The deep learning (DL) architecture proposed shows excellent performance compared to traditional image analysis methods, both in accuracy and efficiency. This improvement is achieved through a combination of a shallow CNN and the exploitation of the temporal and cyclic coherence. Our results indicate that a shallow CNNs performs better than deeper CNNs such as DenseNet 121 and InceptionV4 and that this is not caused by the lack of training data.

6.1 The CyclicLoss benefits

The exploitation of temporal coherence is what pushes the performance of the DL solution beyond current image analysis methods, reducing the MSE from \(0.29\,\mathrm{mm}^2\) (naive architecture) to \(0.09\,\mathrm{mm}^2\) with the addition of the C-GRU. The CyclicLoss is an efficient way to better guide the training of the DL solution in case of data showing some periodicity, as in cardiovascular imaging. Please note that the knowledge of the signal period is only required by the network during training, and as such it does not bring additional requirements on the input data for real clinical application. We interpret that the CyclicLoss is making the network to better extract the useful ultrasound features, and to learn to expect a periodic input and provide some periodicity in the output sequence.

6.2 The depth required in the CNN to analyze ultrasound sequences

Results in both the real and the synthetic datasets show that the sallow CNN outperforms two alternative deep CNNs. The synthetic dataset has a very simple set of features (i.e., two horizontal lines) without any confounding structure in the images. An ultrasound image is not as rich in features as a picture of a cat that is used in the design of deep CNNs such as InceptionV4 and Densenet121, and this may be the reason why the shallow CNN has outperformed the other two. Further experimentation is needed in order to generalize these findings.

One surprising finding was the presence of a clustered regression line between predictions and ground truth values of diameter is shown in Fig. 4. The fact that this originates from the solution regardless of the depth of the CNN does suggest that is caused by the regression unit and might be a limitation of the use of the CyclicLoss for training. The other hint was the occurrence of this phenomena only with synthetic data, not with the real sequences, which indicates that this behavior originates from some feature of the idealized images. In any case, our choice for a C-GRU was motivated by two particular advantages compared to previous approaches [22, 23]: first, it is not subject to the vanishing gradient problem like the RNN, allowing the training from long sequences of data. And second, it has less computational cost compared to the LSTM, and that makes it suitable for real-time video application.

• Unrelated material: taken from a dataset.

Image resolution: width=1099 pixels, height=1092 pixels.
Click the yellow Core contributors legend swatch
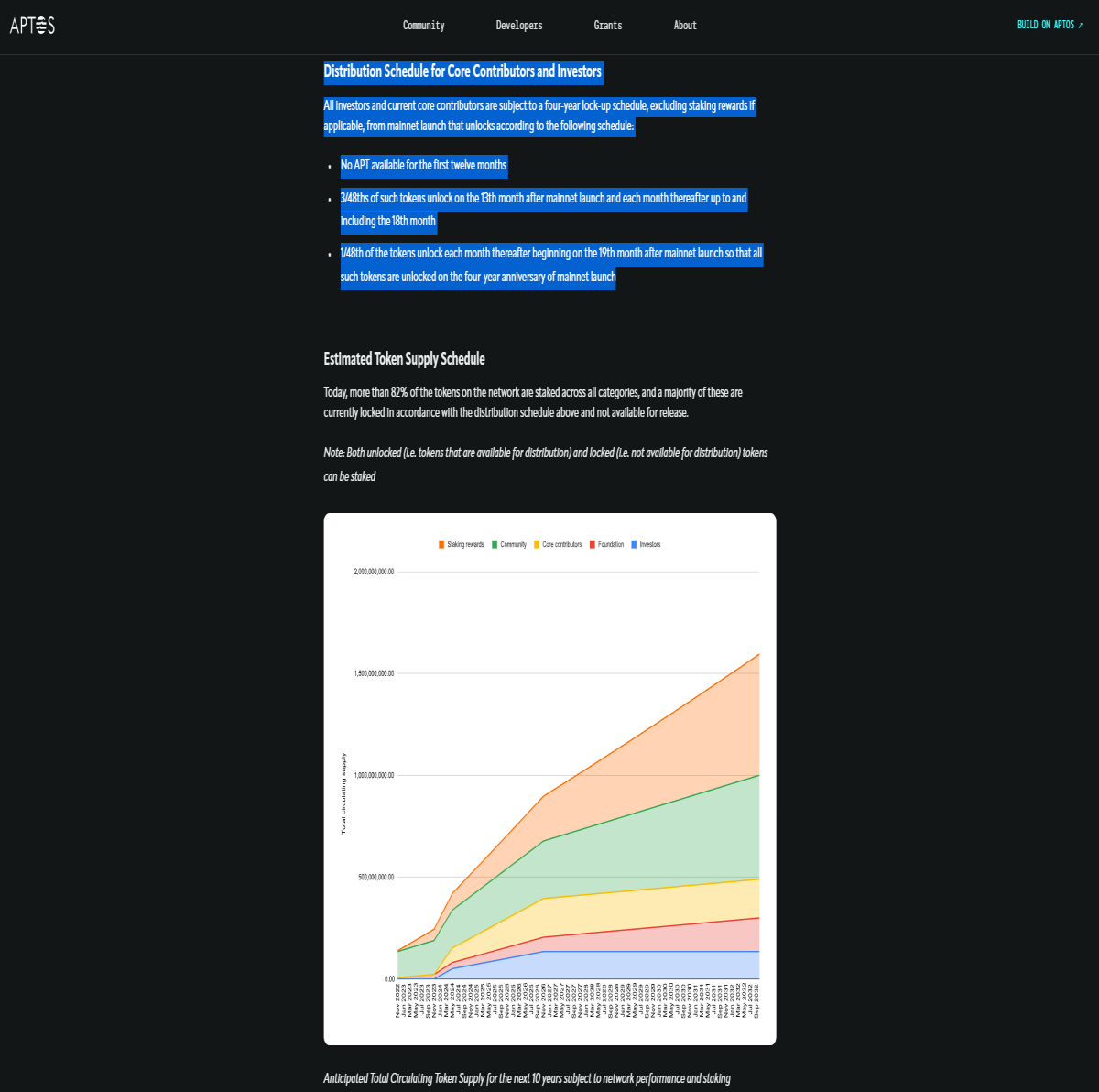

6.3 Limitations and future works

This work assumes the presence of the vessel in the current field of view, and thus requires a preliminary solution to identify it will be required and may decrease the performance and throughput. Further research is thus required to evaluate how well the solution adapts to the scenario of lack of cyclic consistency during training, or when the vessel of interest can move in and out of the field of view during the acquisition, or to investigate the possibility of a concurrent estimation of the cardiac cycle and vessel diameter.